Task objective »
Please print the stretch of the piece below on Patrick Kennedy and behavioral health from "Patrick Kennedy epitomizes" through "an open way.", word for word.

Reading passage »
=== Section Start ===
“Inner Space Is Like Outer Space”: Patrick Kennedy and how to Approach the Crisis in Behavioral Health

At the recent Mental Health Corporations of America (mhca) winter conference, I listened to Patrick Kennedy’s talk about how conquering the challenges of inner space is analogous to when Jack Kennedy promised to put a man on the moon.

I will be speaking at mhca’s spring conference on the subject of the future of the healthcare ecosystem as well, so I thought it’s a good time to share both what I learned and a preview of some of the themes in my upcoming presentation.

1. The future of healthcare must be based on sound system design principles

My firm believes healthcare delivery can be better structured based on a form of design thinking we call Design for Emergence or Network Design. As Patrick stated, “It is all systems analysis.” There are common data elements in Down syndrome and Alzheimer’s; however, they have different research institutes and funding. Since dementia and intellectual disabilities are fundamentally the same, we should try cracking the code by working across domains and disciplines to build a single “highway of the mind” (which Patrick is doing through his One Mind organization).

Microsoft CEO Satya Nadella said to interviewer David Pogue this past Sunday that compassion and empathy were central to his company’s business. When Pogue questioned why, Nadella explained that it is the only way to innovate: “We are solving for unarticulated needs of the customer. The only way we can do that is to empathize.”

Those familiar with design thinking will immediately recognize the first step in the design thinking process: empathize. This must be the first step in designing a robust healthcare system. Design thinking, as typically applied, doesn’t go far enough because it focuses on solving for the customer experience. But in a multifaceted ecosystem like the healthcare, who really is the customer? In a very real sense, it’s all of us.

Patrick Kennedy epitomizes the radical transparency that is needed if we are to fix what psychologist Gabor Maté calls our “toxic culture.” Maté is right, the further we get from our hunter-gatherer origins, the greater the incidence of depression. So, if our culture is sick, it means we are sick. This is what makes Patrick’s radical transparency so useful and necessary. Kennedy is unabashed in sharing his personal challenges as a dual-diagnosis patient in our healthcare system, his family, and our society. His bravery is remarkable as a high-functioning public figure to share his experience with not just one, but two, highly stigmatized conditions (depression and alcoholism/substance abuse) in such an open way.

2. Social media is part of the disease – and can be part of the cure

We have been creating an environment that is somehow worse for ourselves mentally than anything our forebears ever confronted. The day-to-day social comparison social media inflicts is particularly toxic. We know from psychology that social comparison makes us feel worse about ourselves. A young man in a hunter-gatherer group would believe himself to be a fully capable young adult male as the comparison set would be small. Most of the males in his village were likely older or younger and he would simply be one of a small set of healthy, capable young men. But today, that same young man would likely feel inadequate because he compares himself not to the handful of people is his tribe, but to world-famous athletes or other celebrities worldwide. This is one way that our culture is making us sick. And study after study shows that the more time we spend on social media, the greater the likelihood of depression.
=== Section End ===
Record set »
=== Section Start ===
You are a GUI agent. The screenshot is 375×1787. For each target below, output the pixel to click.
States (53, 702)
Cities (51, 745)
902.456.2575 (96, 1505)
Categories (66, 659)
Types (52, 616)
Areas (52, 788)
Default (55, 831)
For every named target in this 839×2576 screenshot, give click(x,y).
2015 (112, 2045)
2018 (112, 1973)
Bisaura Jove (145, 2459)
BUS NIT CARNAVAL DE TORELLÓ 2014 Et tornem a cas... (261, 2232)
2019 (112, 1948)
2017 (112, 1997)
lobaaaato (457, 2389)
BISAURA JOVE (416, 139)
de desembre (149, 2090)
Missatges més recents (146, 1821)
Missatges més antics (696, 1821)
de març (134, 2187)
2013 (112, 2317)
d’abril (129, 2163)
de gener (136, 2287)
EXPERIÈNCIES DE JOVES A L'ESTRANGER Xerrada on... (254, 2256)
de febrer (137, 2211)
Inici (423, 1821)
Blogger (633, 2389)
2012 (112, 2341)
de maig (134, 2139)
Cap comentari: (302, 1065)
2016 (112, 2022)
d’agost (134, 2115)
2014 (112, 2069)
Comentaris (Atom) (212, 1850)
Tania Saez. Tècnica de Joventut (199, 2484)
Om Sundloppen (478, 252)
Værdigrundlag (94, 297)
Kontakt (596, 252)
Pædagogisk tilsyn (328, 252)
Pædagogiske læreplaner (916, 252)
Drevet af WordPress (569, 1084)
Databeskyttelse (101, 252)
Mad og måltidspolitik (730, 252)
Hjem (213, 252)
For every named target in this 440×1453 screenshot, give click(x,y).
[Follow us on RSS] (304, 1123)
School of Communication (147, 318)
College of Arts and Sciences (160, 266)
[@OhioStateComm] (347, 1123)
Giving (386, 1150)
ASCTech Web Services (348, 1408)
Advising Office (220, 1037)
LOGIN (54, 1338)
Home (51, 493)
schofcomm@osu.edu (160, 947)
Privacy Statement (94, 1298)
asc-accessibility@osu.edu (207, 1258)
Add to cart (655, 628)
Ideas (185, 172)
=== Section End ===
Your solution »
Patrick Kennedy epitomizes the radical transparency that is needed if we are to fix what psychologist Gabor Maté calls our “toxic culture.” Maté is right, the further we get from our hunter-gatherer origins, the greater the incidence of depression. So, if our culture is sick, it means we are sick. This is what makes Patrick’s radical transparency so useful and necessary. Kennedy is unabashed in sharing his personal challenges as a dual-diagnosis patient in our healthcare system, his family, and our society. His bravery is remarkable as a high-functioning public figure to share his experience with not just one, but two, highly stigmatized conditions (depression and alcoholism/substance abuse) in such an open way.